Our response to acute stress prioritises behavioural and physiological processes to maximise our survival when we are faced with an immediate threat. This change in priorities comes about through the release of hormones that temporarily suppress behaviour not critical to immediate survival. This includes foraging, courtship and other activities that don’t directly lead to avoiding, combating or escaping threats.
Of great interest to those studying evolutionary biology and medicine is what causes the variation between individuals in the strength of the adult stress response. Age is a clear factor: stress responsiveness diminishes with age in a number of species – but unexplained variation remains.

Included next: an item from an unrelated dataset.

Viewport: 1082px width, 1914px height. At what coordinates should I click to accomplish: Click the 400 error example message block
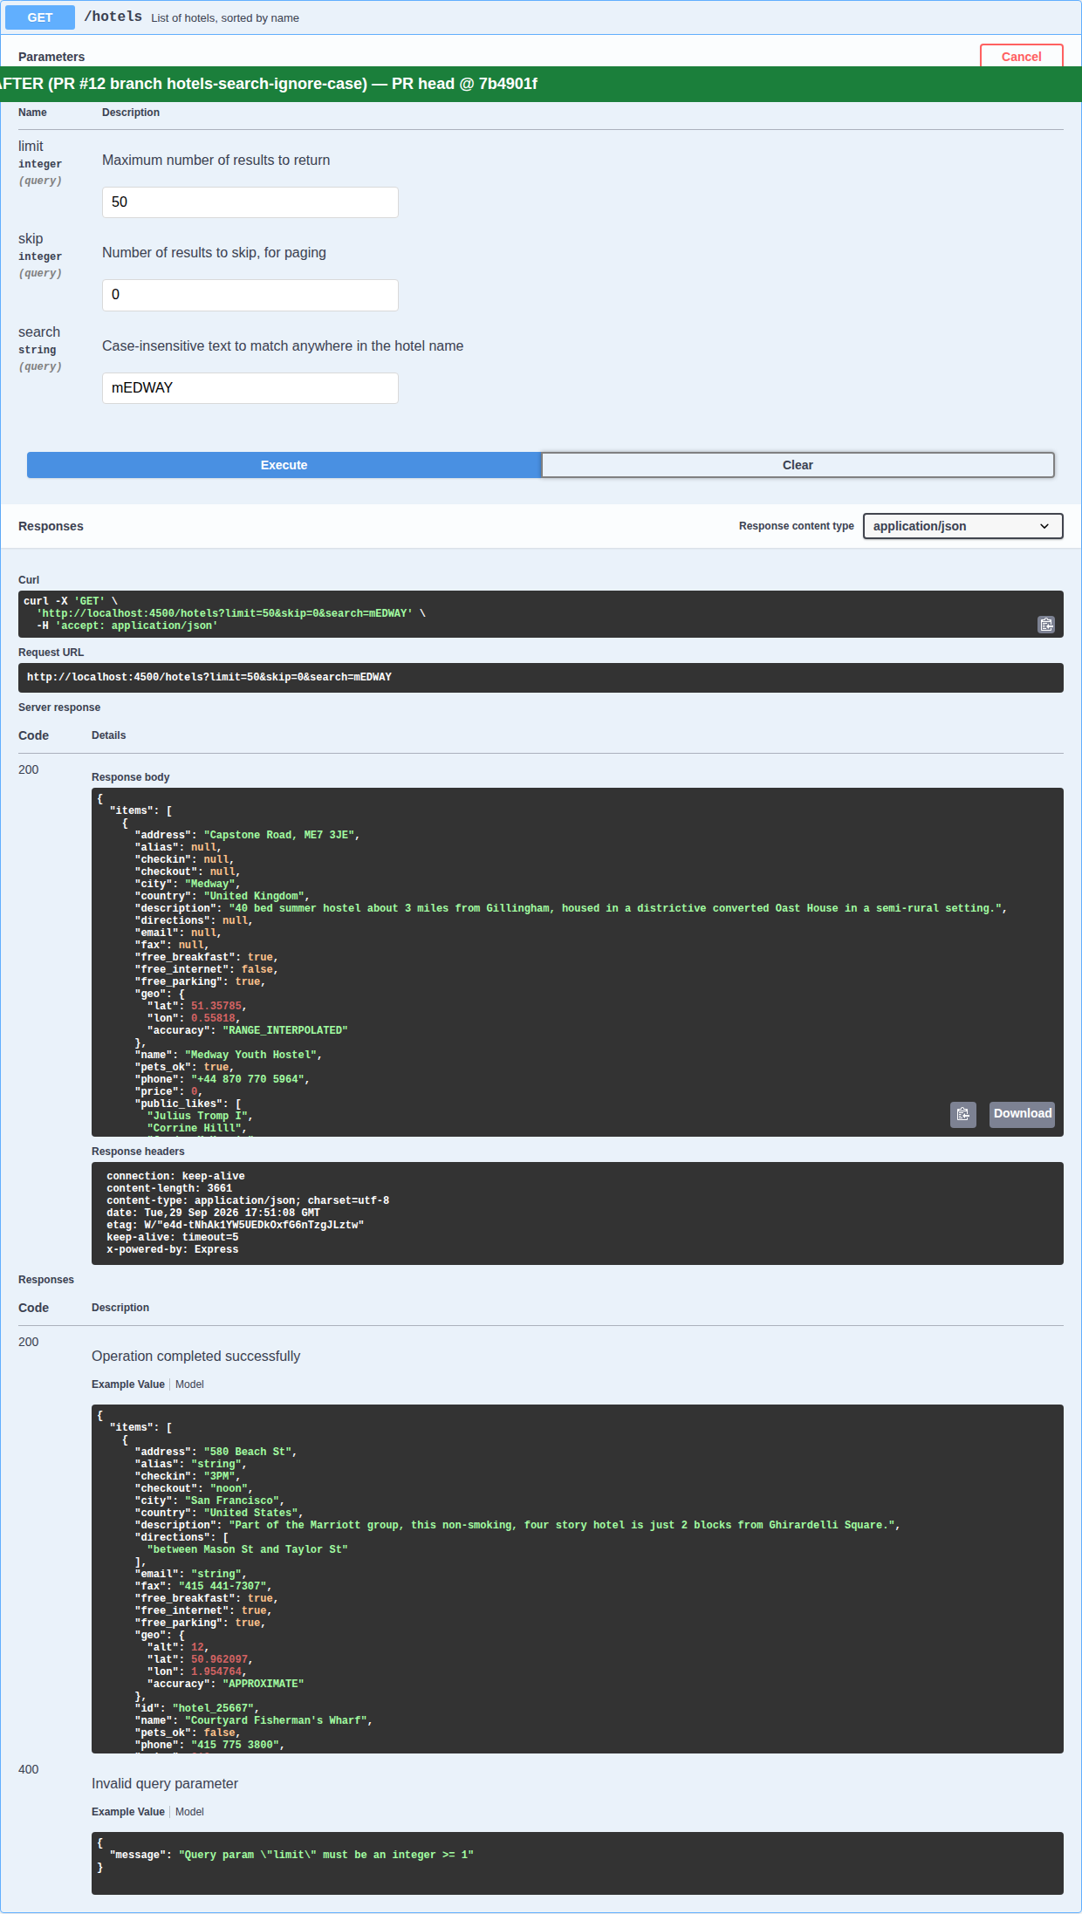point(578,1863)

One possible explanation for this variation is that it is future life expectancy rather than chronological age that determines behavioural priorities. A biologically aged body may in fact have a lower life expectancy than a chronologically older body.
Adversity hastens biological ageing
Since individuals of the same chronological age may differ markedly in their pace of biological ageing, the team asked whether biological age – which they measured via telomere length in red blood cells – predicts variation in stress responsiveness in adult animals of the same chronological age.
The researchers, in part supported by the EU’s ECOTELO project, have just published their findings in ‘Royal Society Open Science’. They studied two groups of European starlings. Exposure to adversity is believed to be central to biological ageing, with high levels of adversity in early life being particularly damaging.
To mimic this, the team manipulated the rate of biological ageing in one group by altering the competition chicks experienced in the first fortnight after hatching. The other group matured naturally. The birds were then bought into captivity at the end of experimental manipulation and kept in uniform conditions until adulthood, around a year later.
Biological or chronological ageing – which impacts more on stress response?
Researchers were interested in measuring the levels of corticosterone, a hormone involved in the regulation of stress responses, 15 and 30 minutes following a stress trigger. They found that birds with greater developmental telomere attrition had lower peak corticosterone levels, which returned to the baseline measurement more rapidly.
As they write, ‘Our results, therefore, provide strong evidence that a measure of biological age explains individual variation in stress responsiveness: birds that were biologically older were less stress responsive. Our results provide a novel explanation for the phenomenon of developmental programming of the stress response: observed changes in stress physiology as a result of exposure to early-life adversity may reflect changes in ageing.’
The ECOTELO (The ecological significance of telomere dynamics: environments, individuals and inheritance) project is addressing the lack of experimental studies that track telomere loss within individuals subjected to varying environmental circumstances. The work presented in their paper is part of a novel and innovative experimental programme testing the effects of environmental stressors on senescence rates and lifespan.